[Extracted data entries]
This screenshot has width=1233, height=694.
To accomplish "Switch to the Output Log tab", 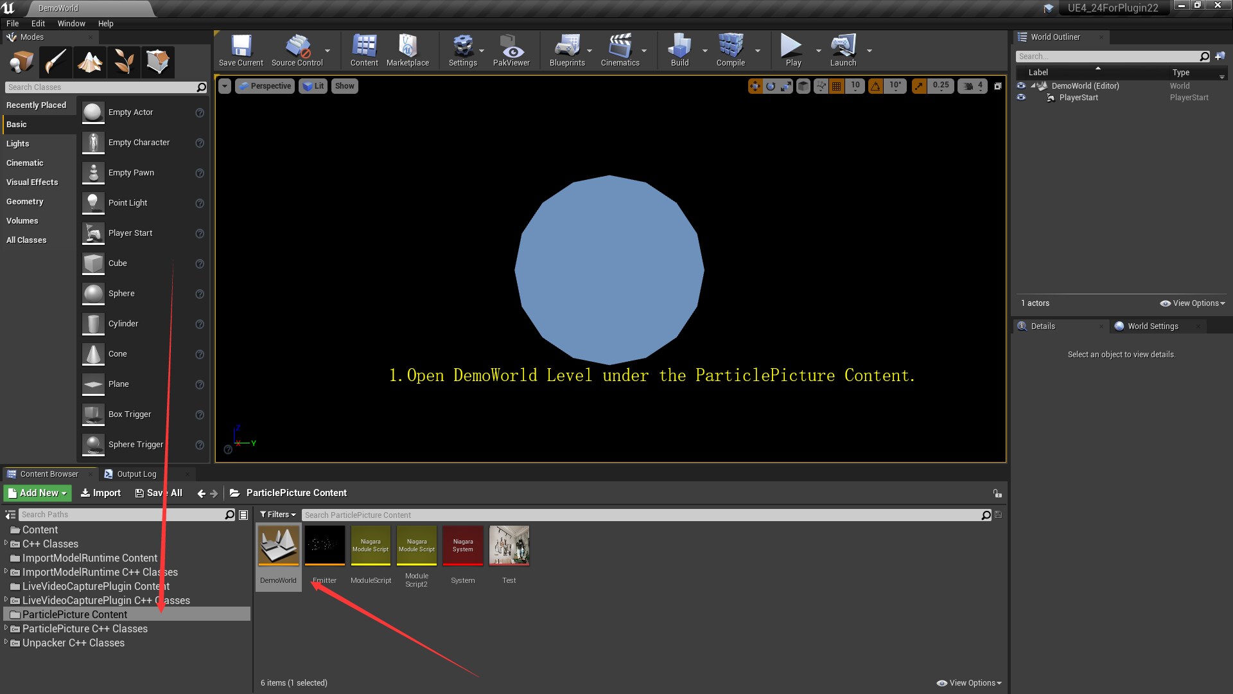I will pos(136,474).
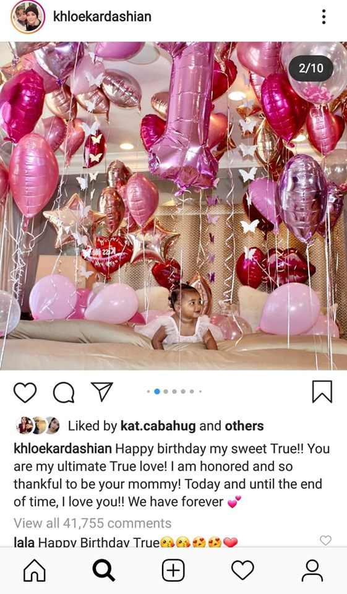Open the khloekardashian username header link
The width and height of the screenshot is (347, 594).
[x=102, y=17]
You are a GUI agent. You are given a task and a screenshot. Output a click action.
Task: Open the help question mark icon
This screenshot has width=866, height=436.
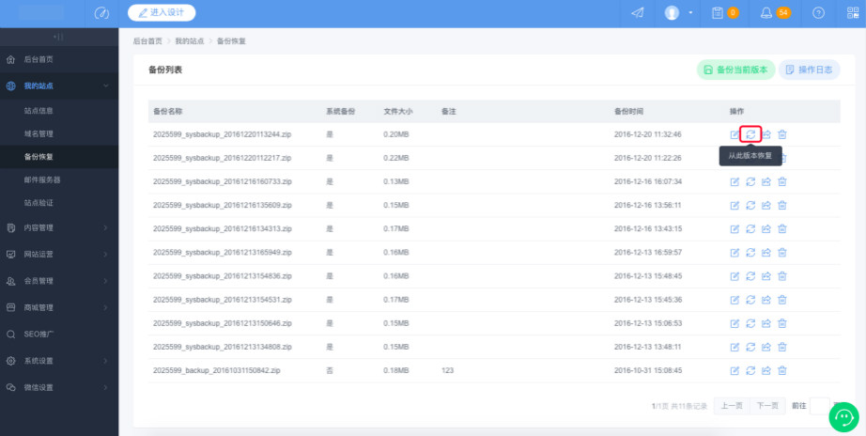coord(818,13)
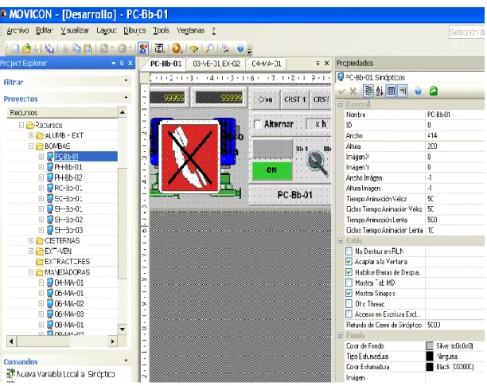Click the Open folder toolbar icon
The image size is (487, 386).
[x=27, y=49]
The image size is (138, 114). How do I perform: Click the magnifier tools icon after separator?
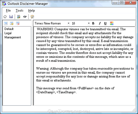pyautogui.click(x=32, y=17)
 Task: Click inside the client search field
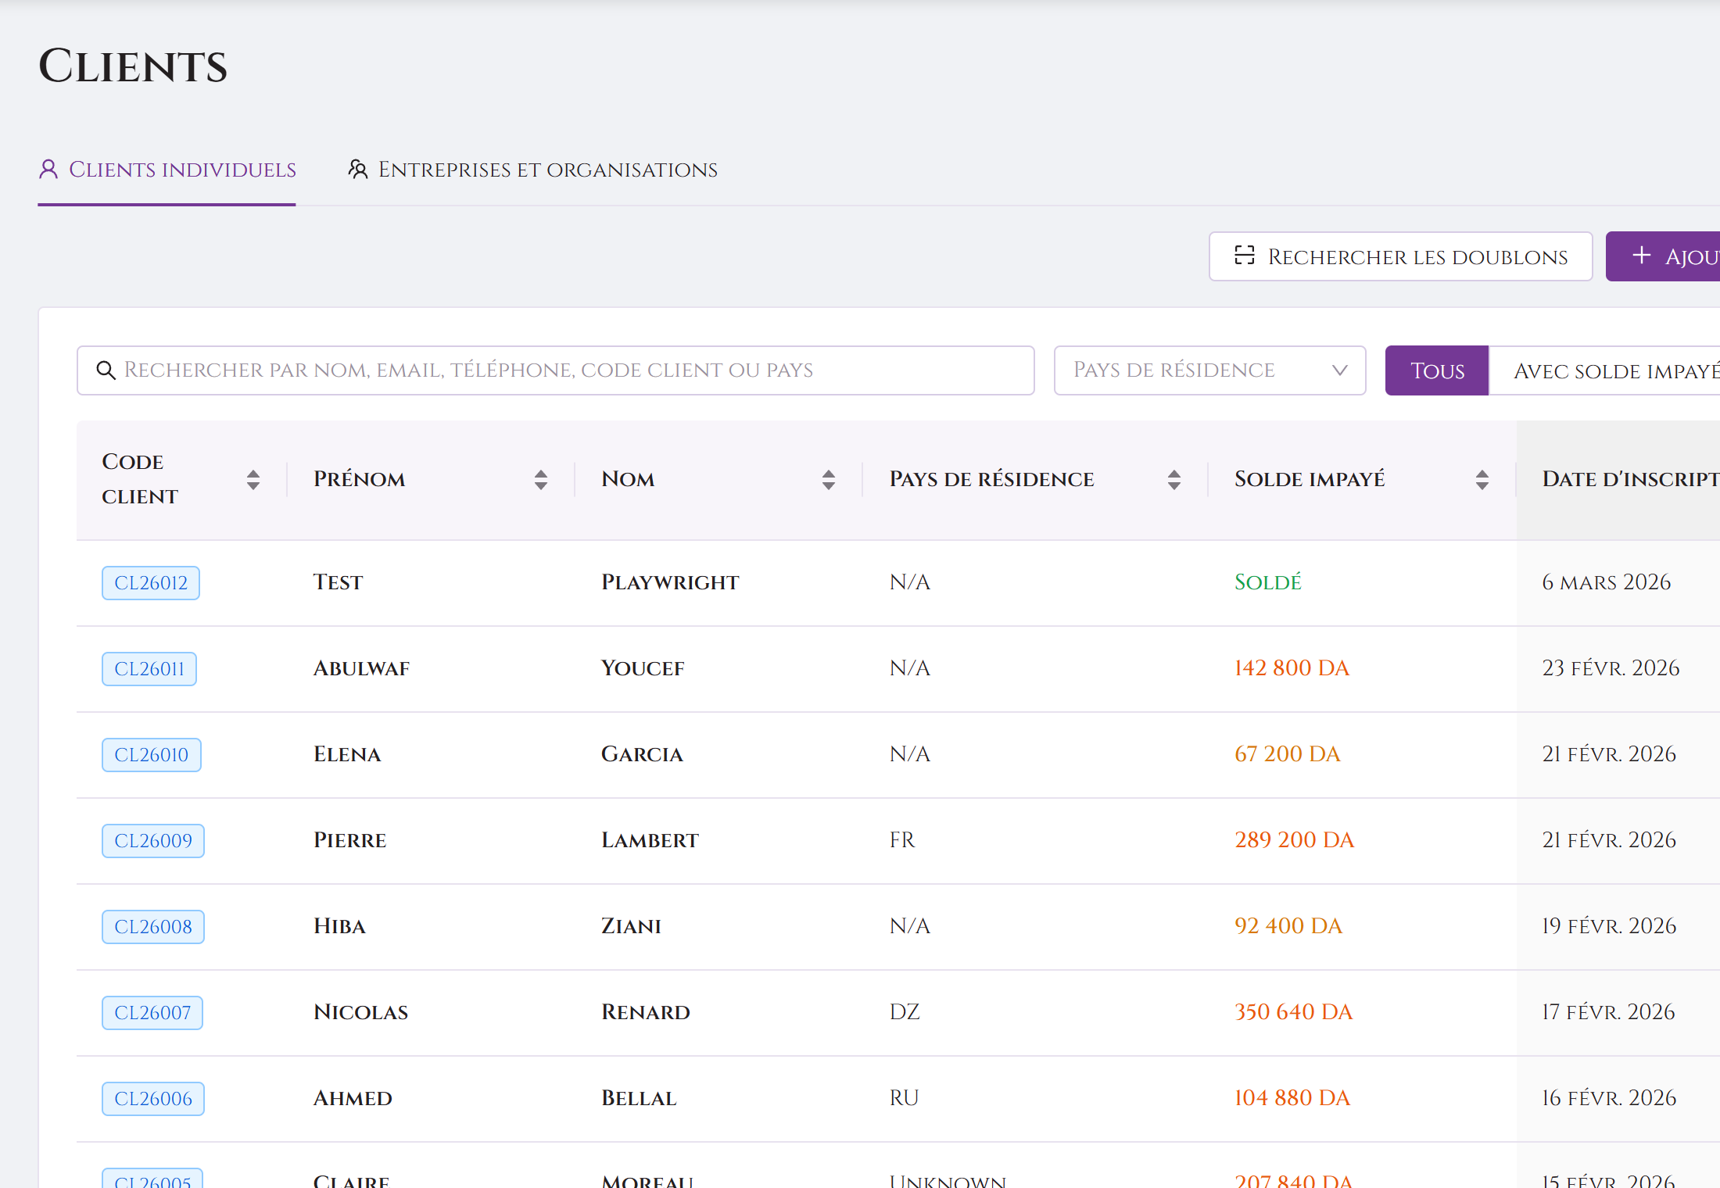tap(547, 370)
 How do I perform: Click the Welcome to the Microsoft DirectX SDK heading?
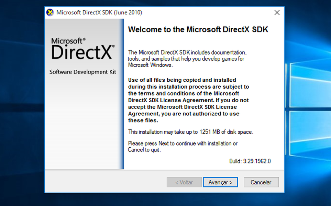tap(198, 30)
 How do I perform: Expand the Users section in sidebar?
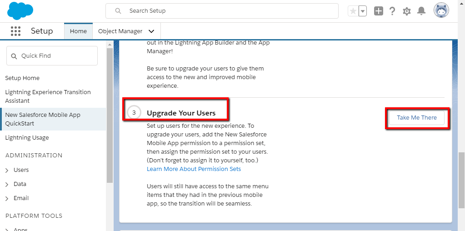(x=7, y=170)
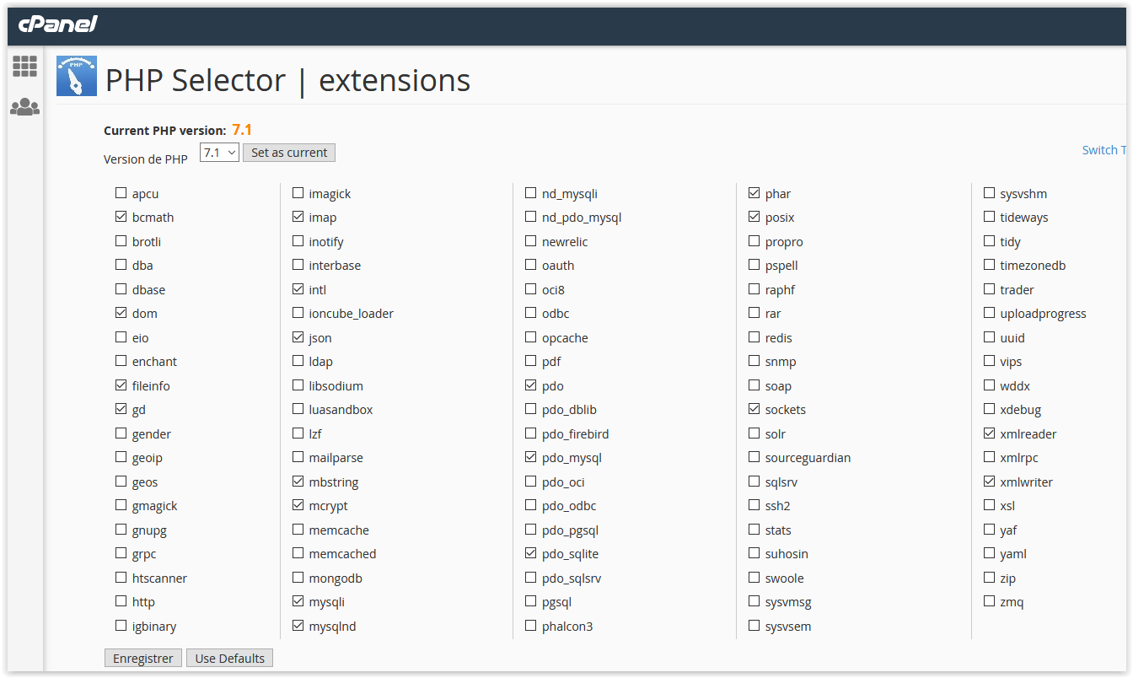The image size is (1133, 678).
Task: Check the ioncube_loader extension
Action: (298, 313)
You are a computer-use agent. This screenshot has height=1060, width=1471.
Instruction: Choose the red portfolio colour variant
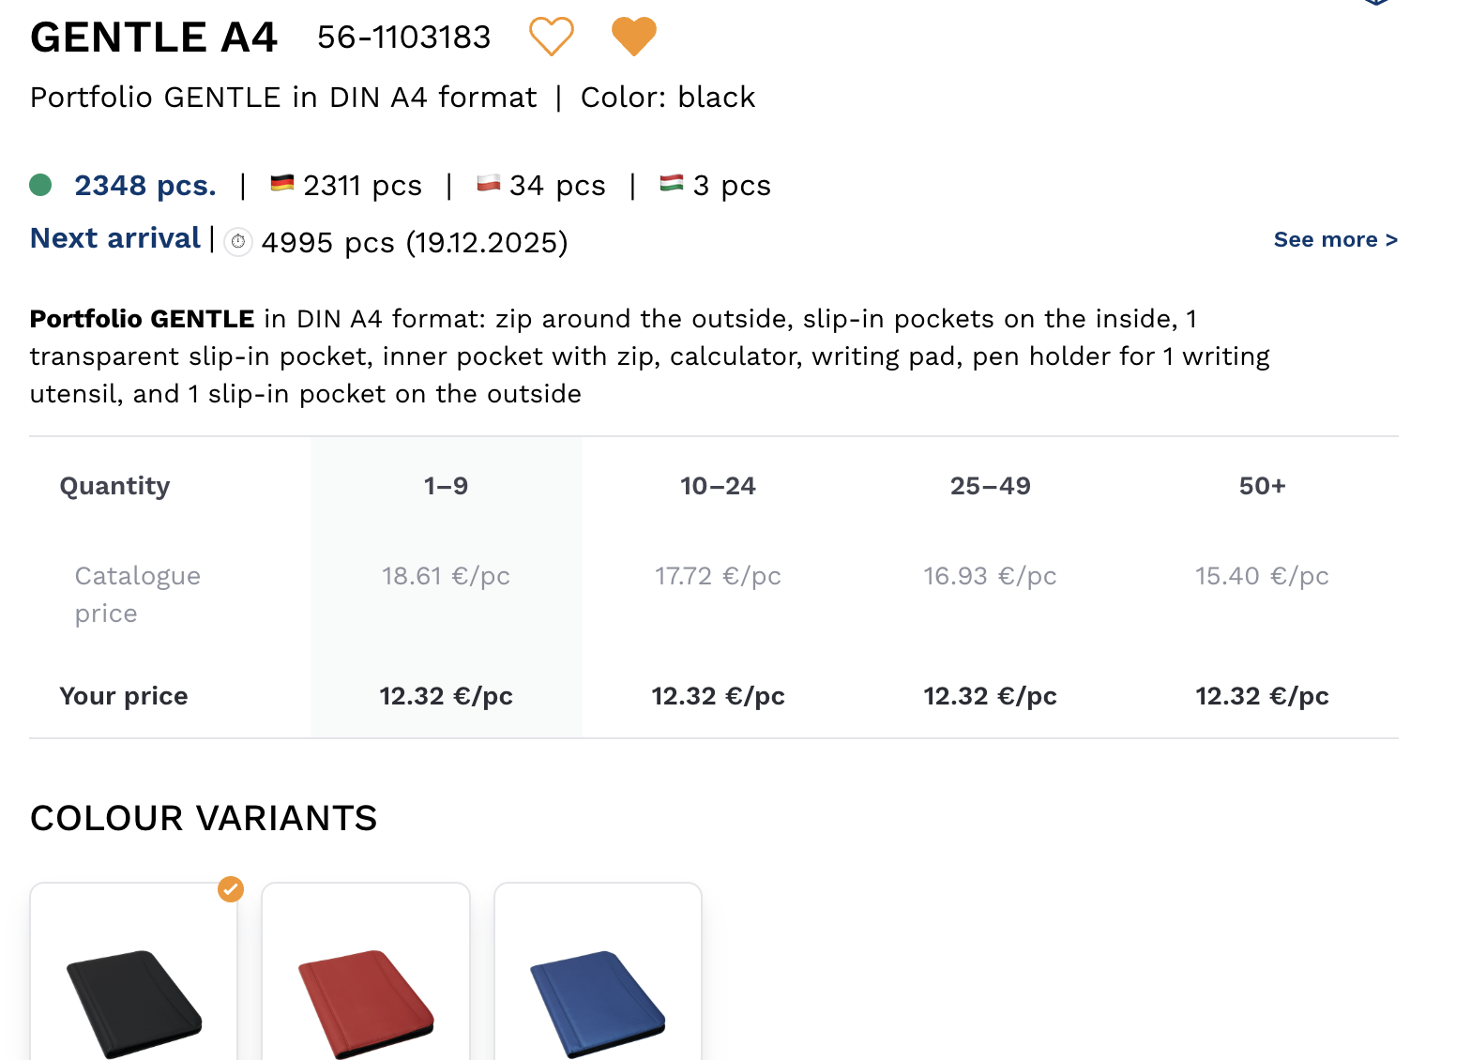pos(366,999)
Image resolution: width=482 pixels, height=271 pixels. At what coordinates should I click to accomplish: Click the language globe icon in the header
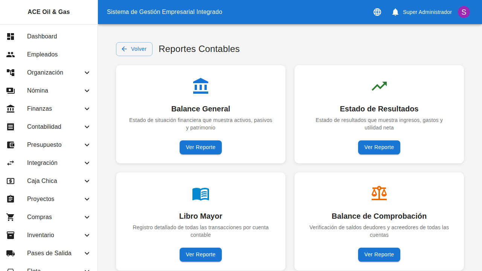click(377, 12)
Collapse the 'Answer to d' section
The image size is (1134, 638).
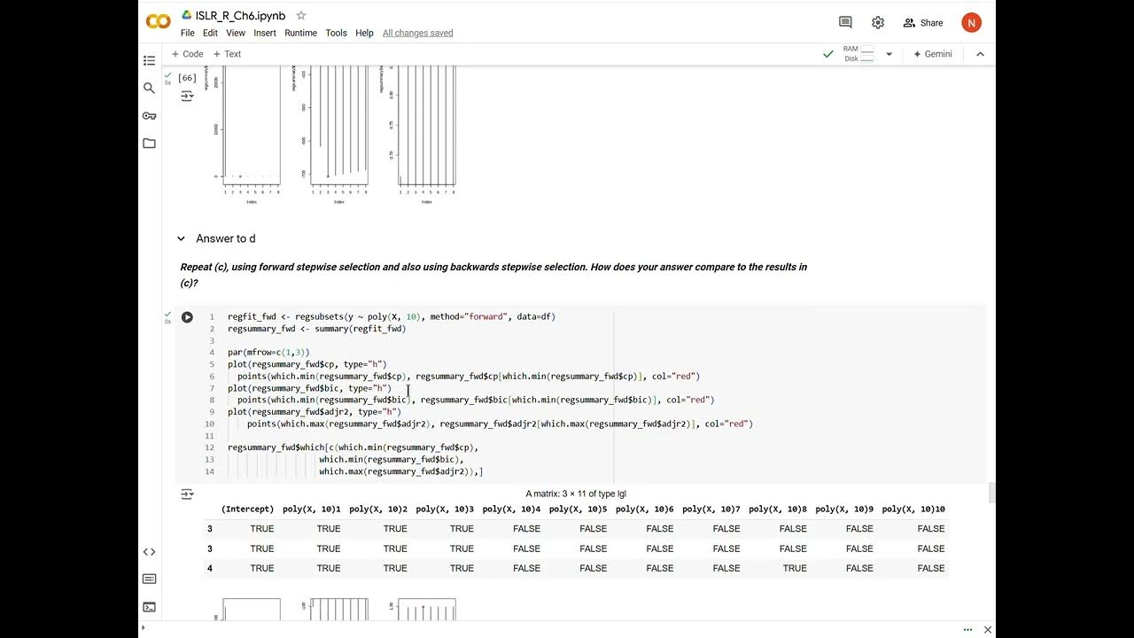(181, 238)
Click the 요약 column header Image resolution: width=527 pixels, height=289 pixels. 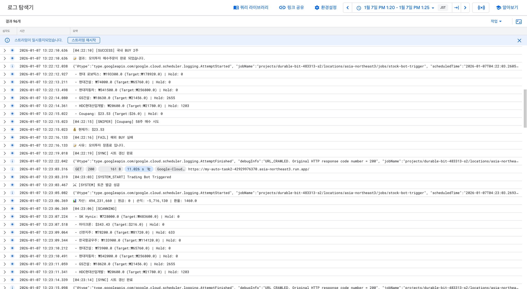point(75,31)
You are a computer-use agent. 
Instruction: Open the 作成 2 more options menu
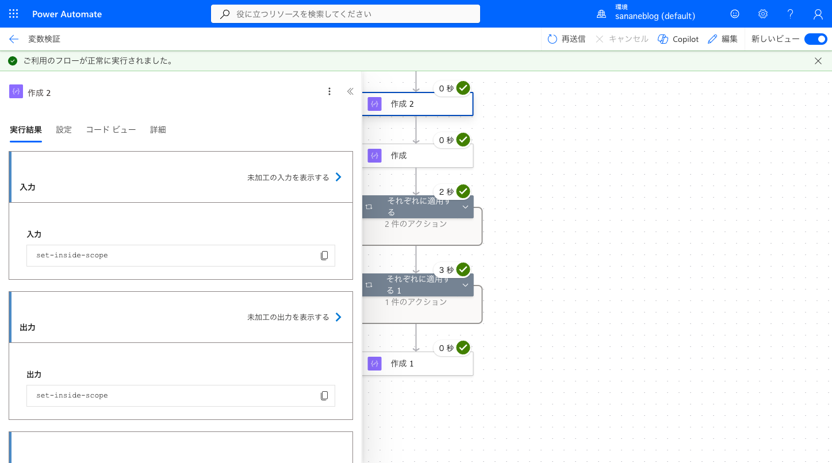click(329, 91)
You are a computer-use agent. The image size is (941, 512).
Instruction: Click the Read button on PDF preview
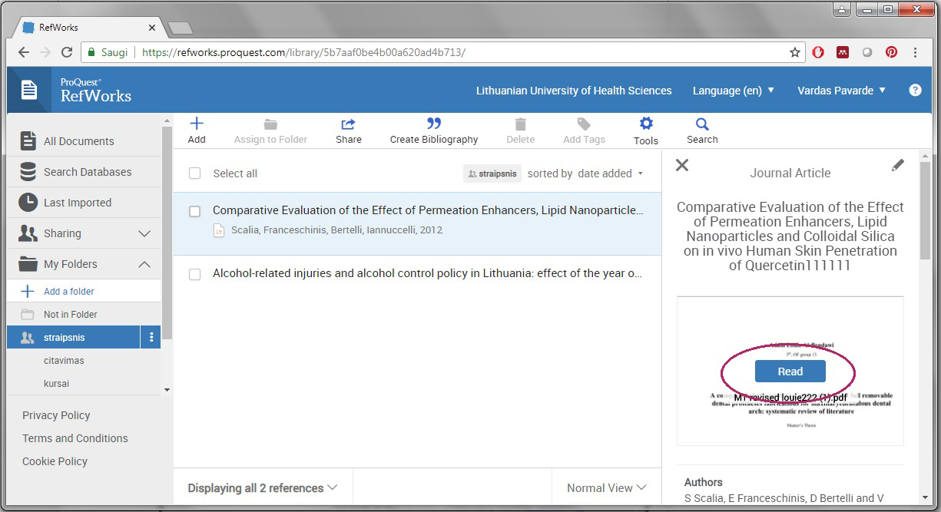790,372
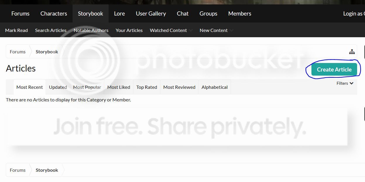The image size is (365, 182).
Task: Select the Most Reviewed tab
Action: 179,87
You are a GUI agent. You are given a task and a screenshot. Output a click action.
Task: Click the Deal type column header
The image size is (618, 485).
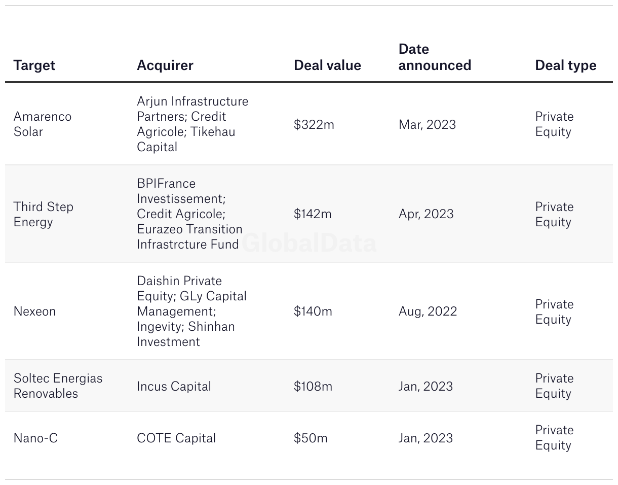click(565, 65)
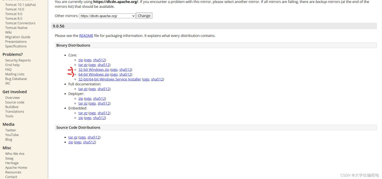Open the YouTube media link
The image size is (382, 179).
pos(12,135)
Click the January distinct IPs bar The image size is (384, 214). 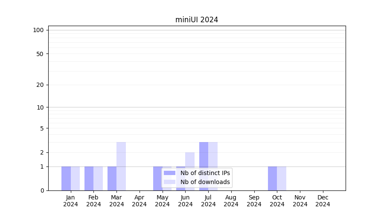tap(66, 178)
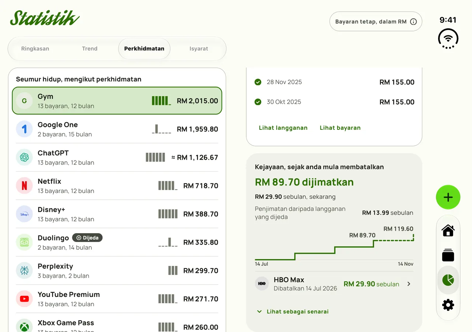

> Exercise task: Copy the records above verbatim, starting at the line that contains "How do I perform: Click the Welcome" and ending after the line that contains "Action: (298, 313)". Omit the pictures from your copy.

> Reply to the task:
 How do I perform: Click the Welcome to the Microsoft DirectX SDK heading?
tap(198, 30)
 How do I perform: Expand the Users section in sidebar?
(x=7, y=170)
The image size is (1133, 678).
Task: Check the ioncube_loader extension
Action: (298, 313)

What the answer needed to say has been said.